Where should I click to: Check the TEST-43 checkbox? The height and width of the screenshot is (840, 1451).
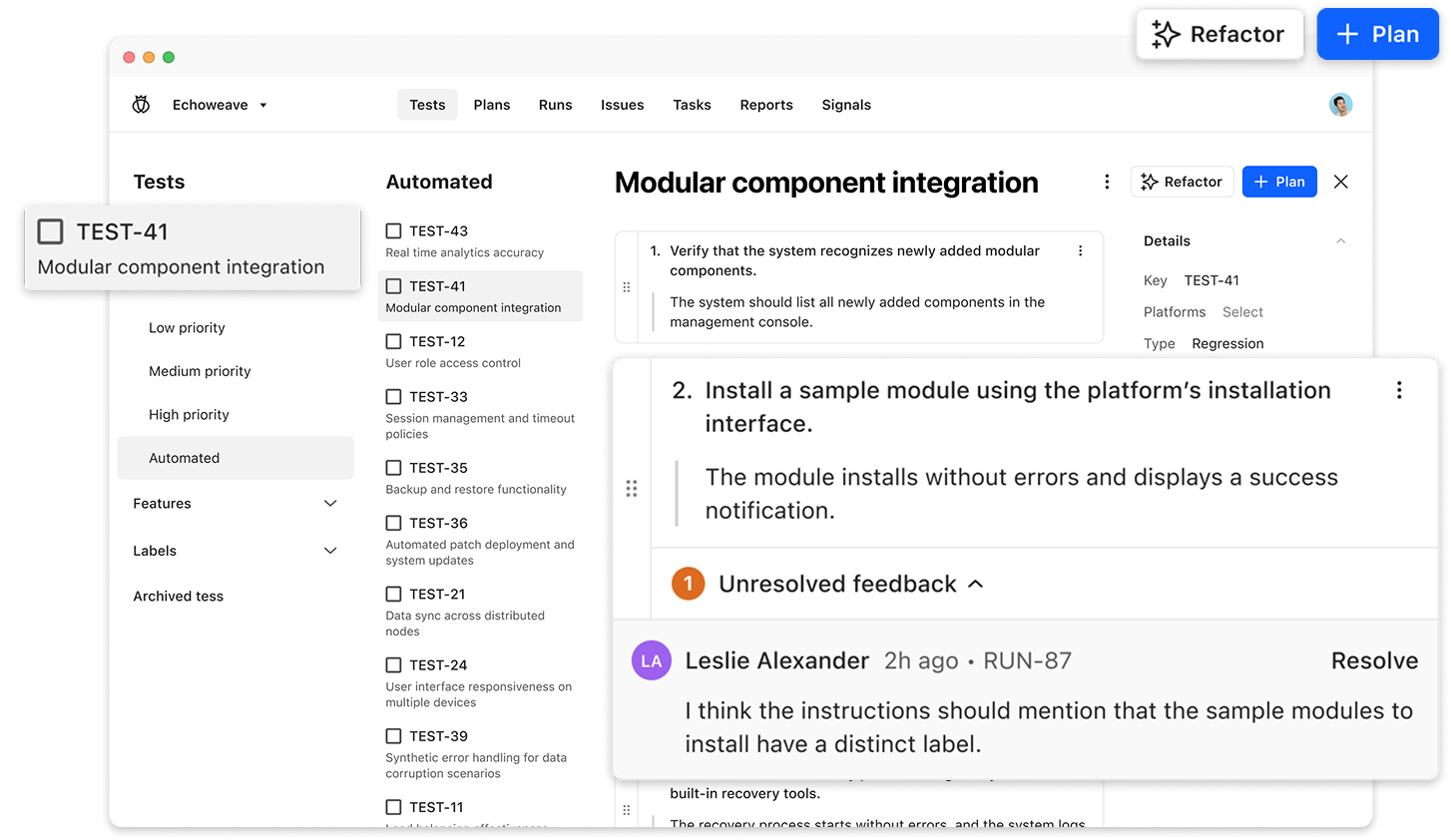(392, 229)
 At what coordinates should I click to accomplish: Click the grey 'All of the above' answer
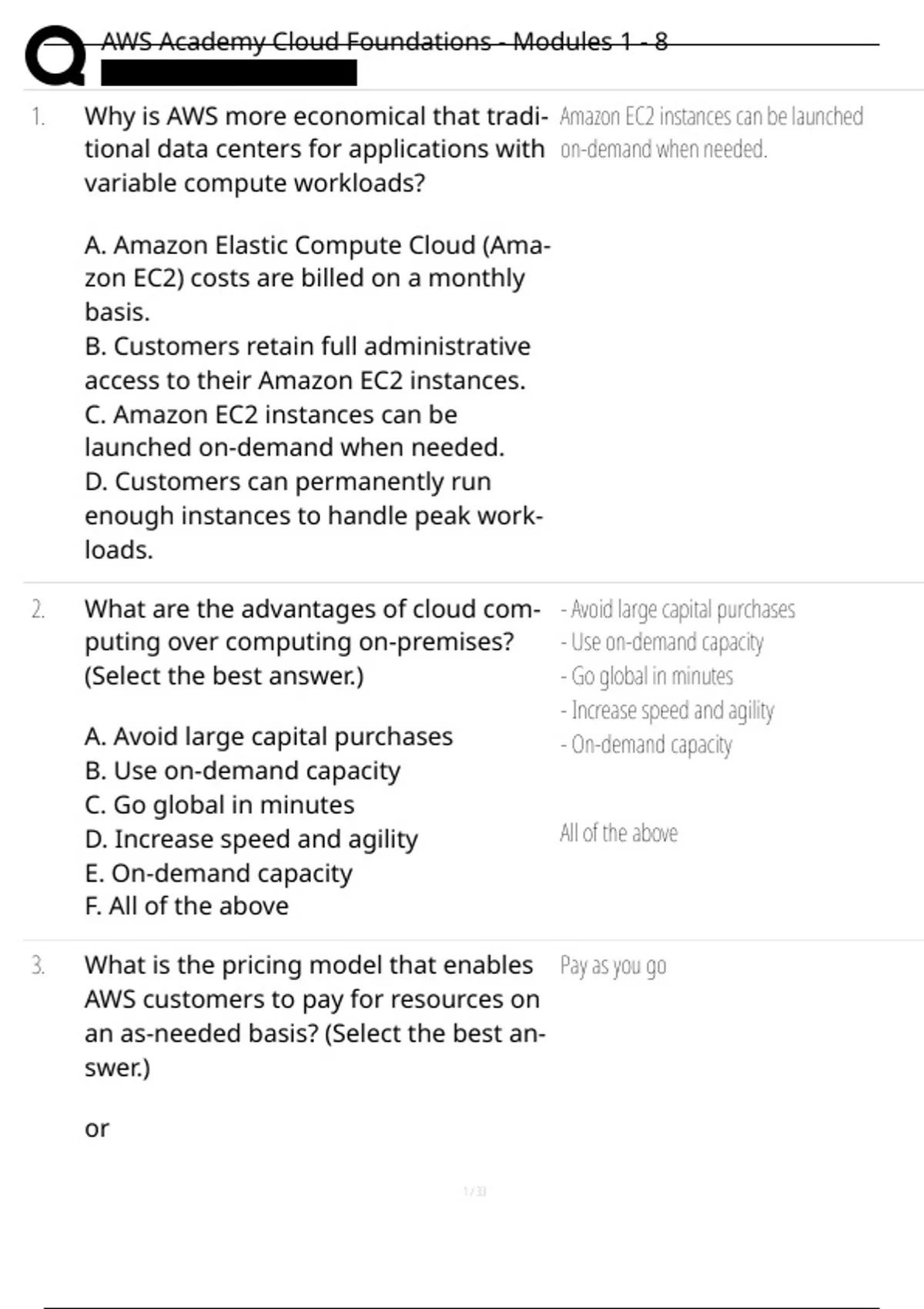618,833
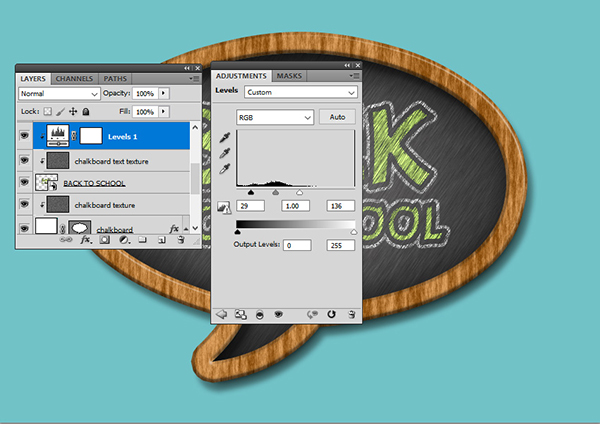
Task: Switch to the Masks tab
Action: pyautogui.click(x=290, y=76)
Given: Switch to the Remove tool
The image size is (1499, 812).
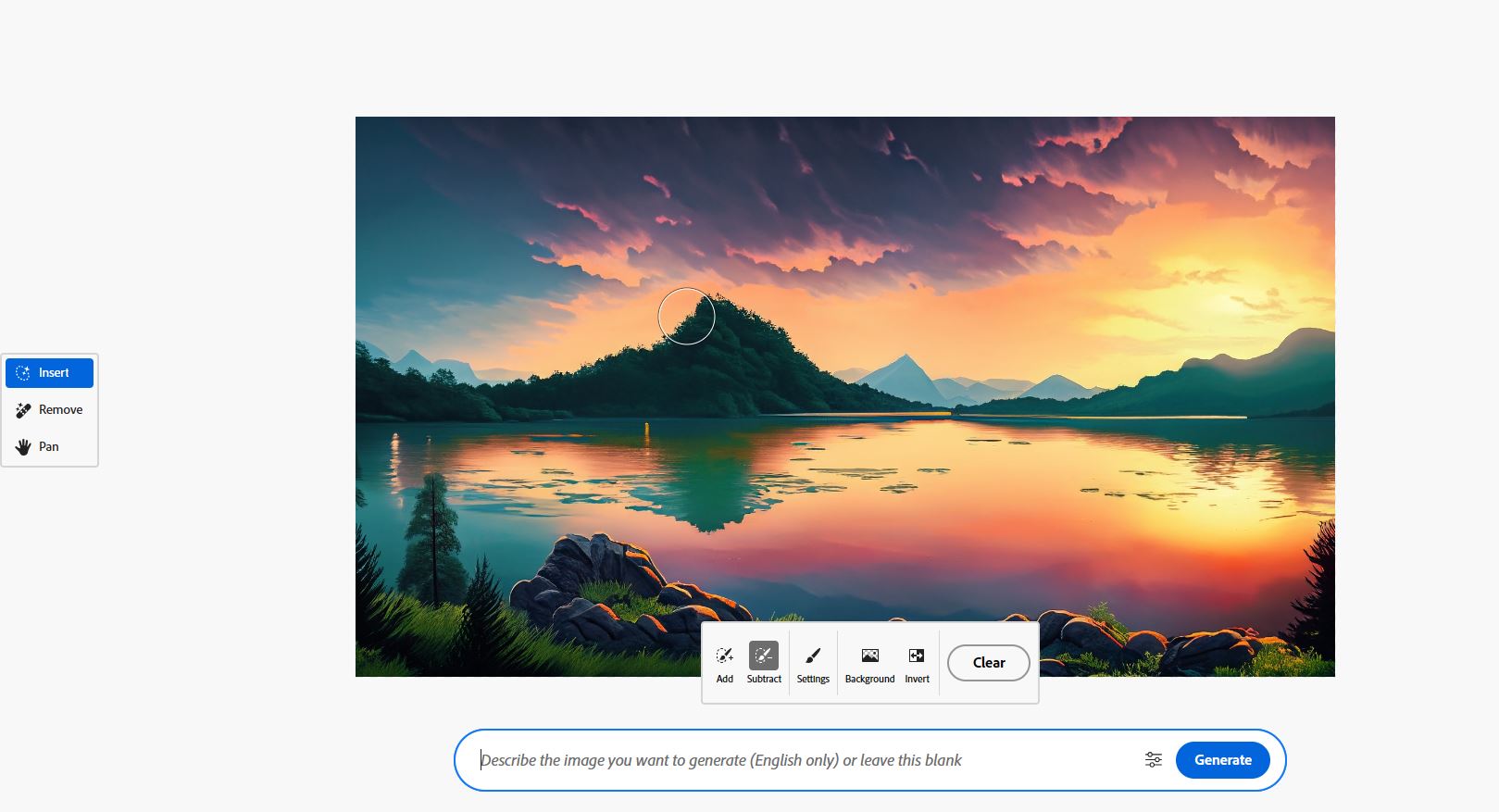Looking at the screenshot, I should click(49, 410).
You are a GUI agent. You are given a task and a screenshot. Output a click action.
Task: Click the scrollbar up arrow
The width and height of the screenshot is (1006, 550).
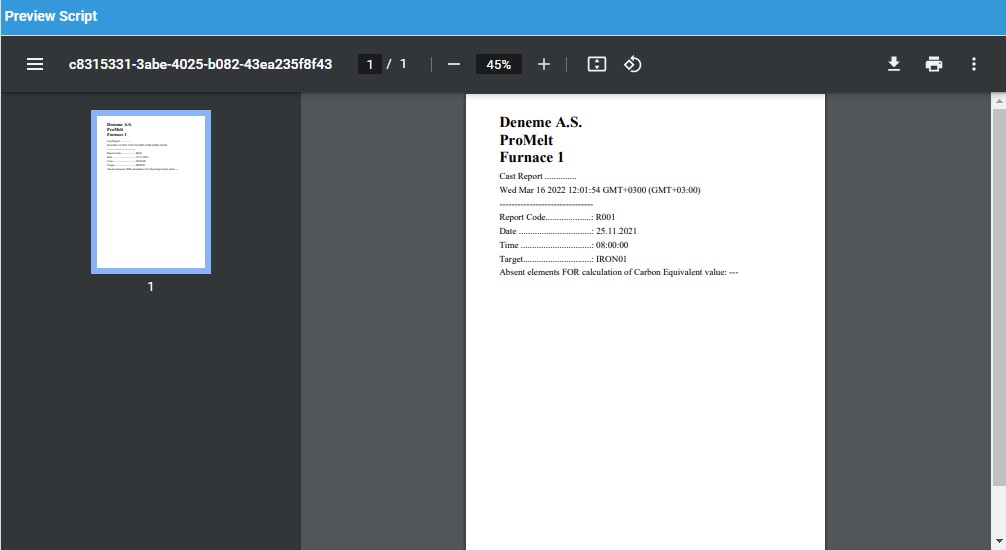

(WORK TO DO):
Copy every line of the data above word for word, and leave the pictures out of your answer.

(IN RESPONSE):
Where should I click to: Check the TEST-43 checkbox? The height and width of the screenshot is (840, 1451).
(392, 229)
 At what coordinates should I click to accomplish: Click the grey 'All of the above' answer
618,833
Task: Switch to the Masks tab
Action: pyautogui.click(x=290, y=76)
Given: Switch to the Remove tool
The image size is (1499, 812).
Looking at the screenshot, I should click(49, 410).
You are a GUI agent. You are given a task and a screenshot. Output a click action.
Task: Click the scrollbar up arrow
The width and height of the screenshot is (1006, 550).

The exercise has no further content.